As we grow closer to that year of the new millennium, 2000, we also grow closer to a time of spiritual rebirth that cannot be resolved by the relatively local upheavals which followed the first two Great Awakenings. For Chardins noosphere is growing ever more interconnected. Emerson wrote of his Oversoul two years before the first telegram was sent The communication network and the network of interdependency has grown and multiplied such that the resolution of this Great Awakening will not be merely national, or accomplished merely by the efforts of Americans. This we must realize, as we also must encourage the intermingling of areas of consciousness and understanding previously separated by specialization and discipline.
The Transcendentalists were able to combine spiritualism, mysticism, reason, naturalism, Christianity, and social concern into something which in turn helped pull together these diverse interests within its culture. Unitarian Universalism has for too long been satisfied with a loose and sometimes antagonistic confederation of conflicting interests, with every subgroup having little respect or consideration for some other subgroup whose reason for being seems to them frivolous or specious. It is time to take account of what among us contributes to the search for a true twenty-first century Oversoul and what are the vestiges of an overexercised individualism or the shell of a once vital liberal response.

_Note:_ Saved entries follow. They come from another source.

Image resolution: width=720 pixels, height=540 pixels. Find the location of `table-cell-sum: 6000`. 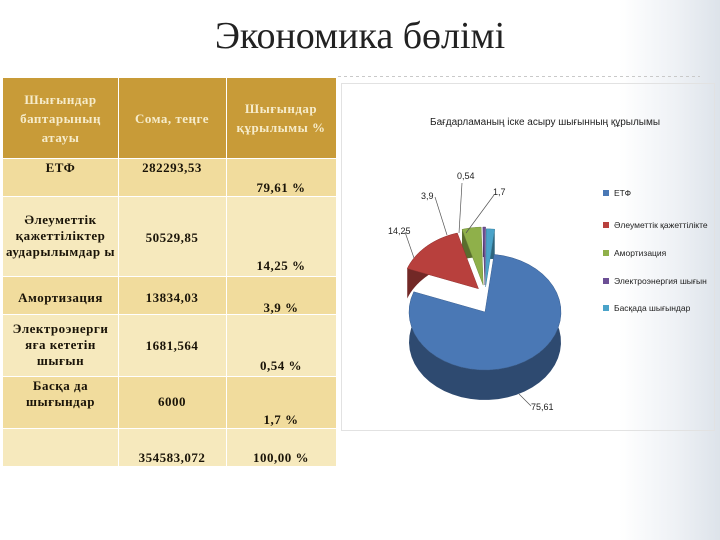

table-cell-sum: 6000 is located at coordinates (172, 402).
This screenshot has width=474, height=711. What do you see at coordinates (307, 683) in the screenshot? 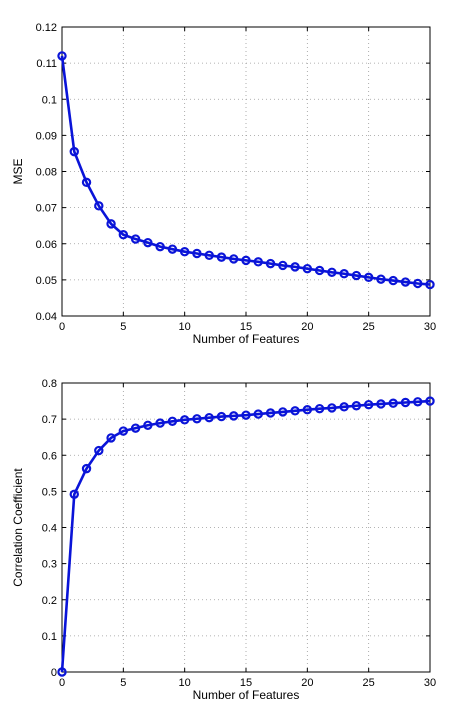
I see `correlation-x-tick-label: 20` at bounding box center [307, 683].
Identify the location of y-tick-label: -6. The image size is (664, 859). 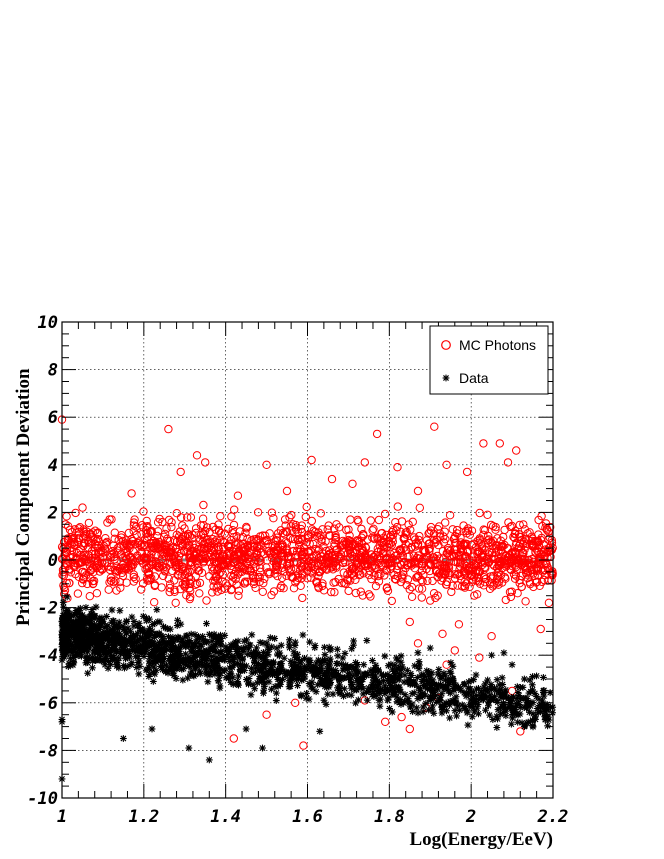
(48, 704).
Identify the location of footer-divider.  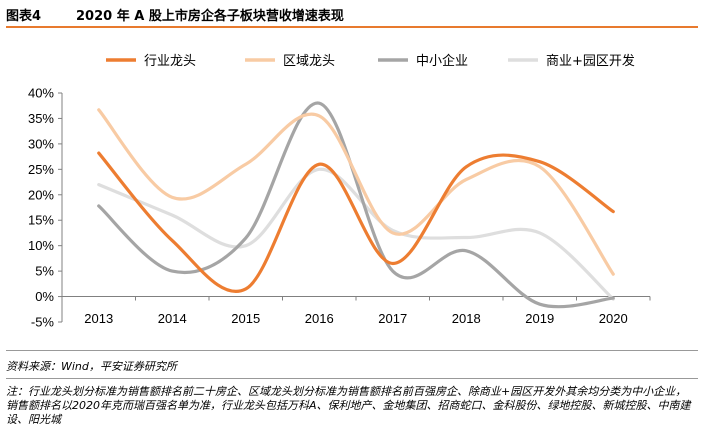
(352, 350).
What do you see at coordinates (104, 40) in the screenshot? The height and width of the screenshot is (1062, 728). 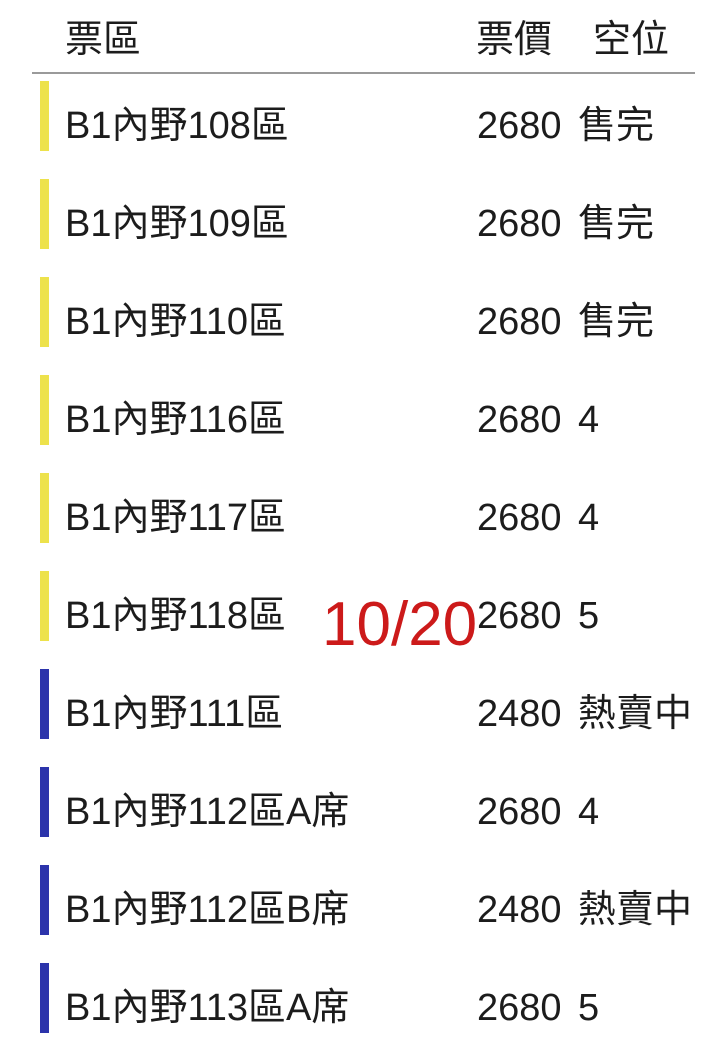 I see `header-zone-label: 票區` at bounding box center [104, 40].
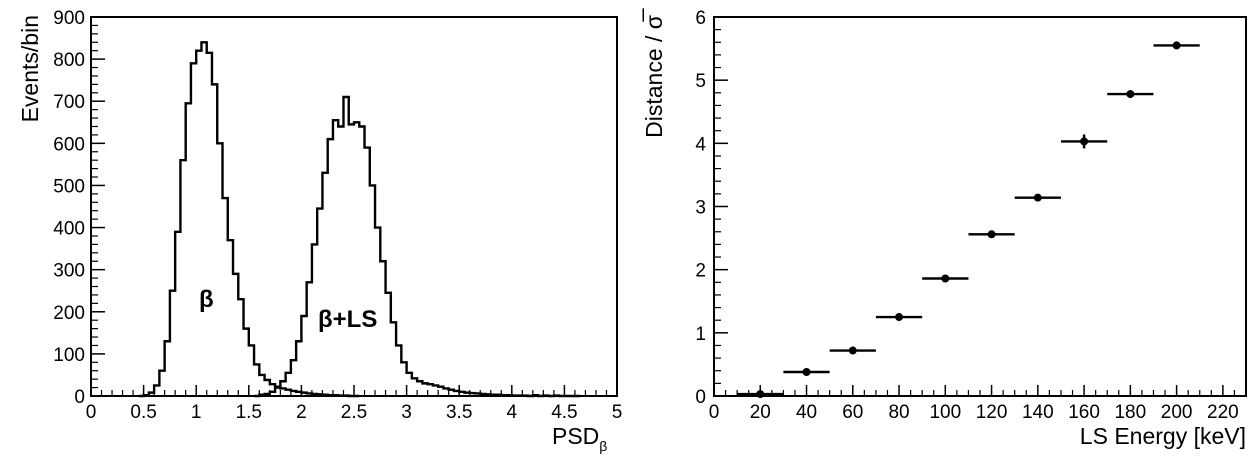  What do you see at coordinates (700, 334) in the screenshot?
I see `right-y-tick-label: 1` at bounding box center [700, 334].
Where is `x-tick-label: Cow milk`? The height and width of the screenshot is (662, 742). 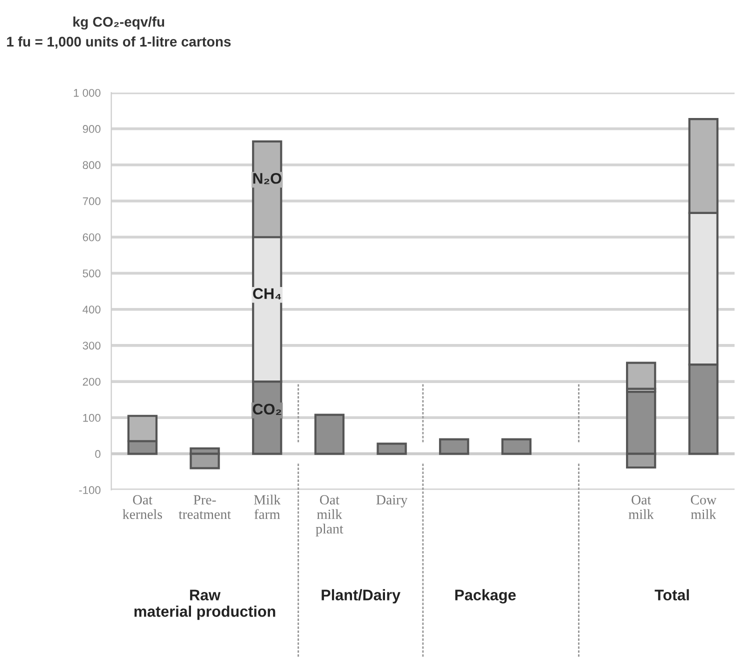 x-tick-label: Cow milk is located at coordinates (703, 507).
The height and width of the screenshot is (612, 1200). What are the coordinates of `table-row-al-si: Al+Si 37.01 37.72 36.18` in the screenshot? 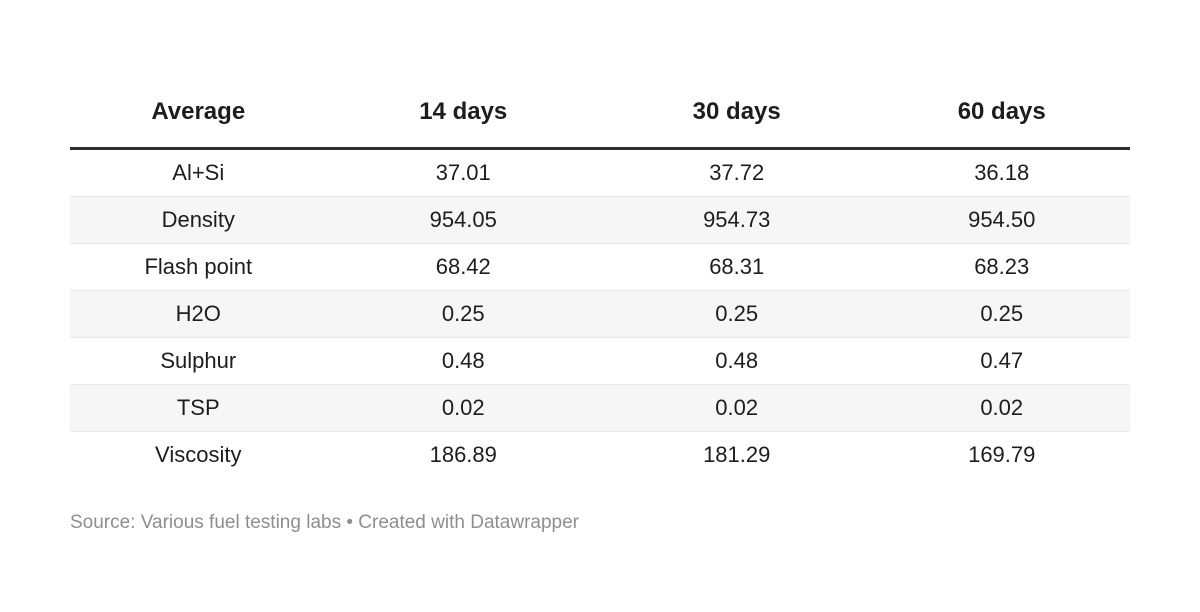 It's located at (600, 172).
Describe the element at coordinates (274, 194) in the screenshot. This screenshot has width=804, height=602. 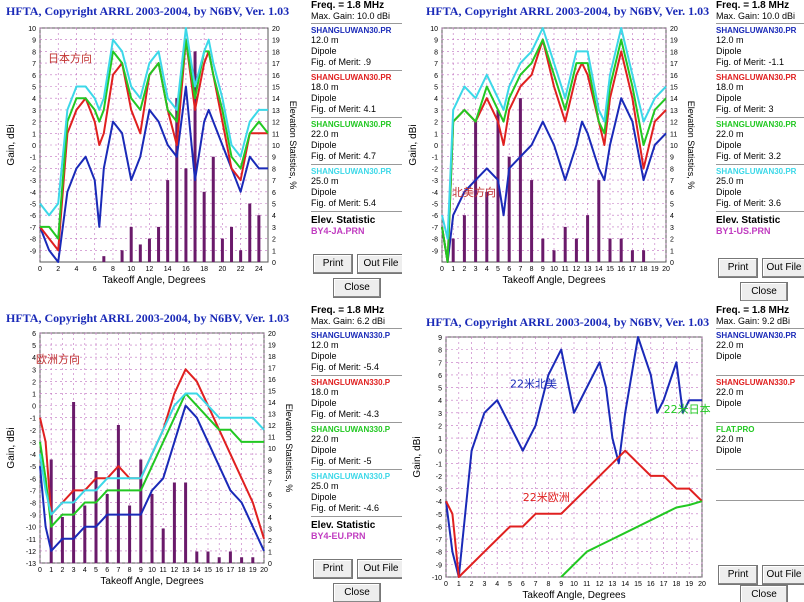
I see `y2-tick-label: 6` at that location.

Most importantly, it is time to seek for the agreements which can unite us, to search, find and proclaim the noosphere that courses through our churches, fellowships, and world, and to leave behind the toys of spiritual adolescence. Our scholars must find the strains in the culture which exhibit the bursting force of new expressions of old truth. Our scientists and politicians must invent new grids to explain the squiggly lines of new realities. Our preachers must proclaim the nearness of destiny and the vision of a future with room for a new humanity, preached from within. Unitarian Universalism must demand from their leaders an end to the acceptance of the lowest common denominator, and hope that beyond it still lies the potential for our greatness.
We have yet to make a response to the Third Great Awakening worthy of that which was made to the first two, and which contributed to America and the world the recognition of a palpable spiritual thrust working through history despite the strictures of no longer useful ideas and institutions. We walk blindly in the midst of the eternal. May we acknowledge our blindness and use other, finer senses to connect us with the unbounded vastness that is our true home, which every age must proclaim anew.